→ WHAT THIS TASK INVOLVES:
Copy out word for word the stretch of the listing from the line containing "coordinates (1488, 440)." through the line containing "center [586, 744].".
#### SUPPLIED RECORDS
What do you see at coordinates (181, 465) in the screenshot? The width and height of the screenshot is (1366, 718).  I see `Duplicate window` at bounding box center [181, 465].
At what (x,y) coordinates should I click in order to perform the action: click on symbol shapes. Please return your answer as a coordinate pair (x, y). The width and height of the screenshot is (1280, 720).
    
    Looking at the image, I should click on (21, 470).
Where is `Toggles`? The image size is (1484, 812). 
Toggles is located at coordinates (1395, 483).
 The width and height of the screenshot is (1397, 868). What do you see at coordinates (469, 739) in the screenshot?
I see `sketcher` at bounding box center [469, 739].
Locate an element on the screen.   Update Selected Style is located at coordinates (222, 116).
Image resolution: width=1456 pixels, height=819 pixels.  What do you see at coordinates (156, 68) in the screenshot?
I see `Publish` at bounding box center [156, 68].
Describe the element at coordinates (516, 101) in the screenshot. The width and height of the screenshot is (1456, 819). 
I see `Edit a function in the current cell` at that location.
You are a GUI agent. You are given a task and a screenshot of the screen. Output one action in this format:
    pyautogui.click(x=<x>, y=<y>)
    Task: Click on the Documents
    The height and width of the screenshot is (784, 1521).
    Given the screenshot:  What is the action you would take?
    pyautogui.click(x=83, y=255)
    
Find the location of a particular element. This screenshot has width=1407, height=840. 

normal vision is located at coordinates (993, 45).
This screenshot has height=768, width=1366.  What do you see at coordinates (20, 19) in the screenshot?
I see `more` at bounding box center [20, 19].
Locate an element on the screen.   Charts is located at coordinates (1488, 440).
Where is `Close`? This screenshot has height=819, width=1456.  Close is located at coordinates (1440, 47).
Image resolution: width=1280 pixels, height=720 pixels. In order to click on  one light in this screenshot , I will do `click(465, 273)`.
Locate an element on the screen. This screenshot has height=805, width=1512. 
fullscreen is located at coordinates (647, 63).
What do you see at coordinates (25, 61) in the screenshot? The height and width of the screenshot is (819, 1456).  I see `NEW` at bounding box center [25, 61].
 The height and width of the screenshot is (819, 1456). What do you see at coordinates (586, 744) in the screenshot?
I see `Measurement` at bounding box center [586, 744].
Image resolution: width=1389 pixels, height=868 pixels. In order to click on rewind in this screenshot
########
→ FINISHED EXERCISE:
Locate an element on the screen.   Charts is located at coordinates (1488, 440).
Where is `Close`? This screenshot has height=819, width=1456.  Close is located at coordinates (1440, 47).
Image resolution: width=1280 pixels, height=720 pixels. In order to click on  one light in this screenshot , I will do `click(465, 273)`.
Locate an element on the screen. This screenshot has height=805, width=1512. 
fullscreen is located at coordinates (647, 63).
What do you see at coordinates (25, 61) in the screenshot? The height and width of the screenshot is (819, 1456).  I see `NEW` at bounding box center [25, 61].
 The height and width of the screenshot is (819, 1456). What do you see at coordinates (586, 744) in the screenshot?
I see `Measurement` at bounding box center [586, 744].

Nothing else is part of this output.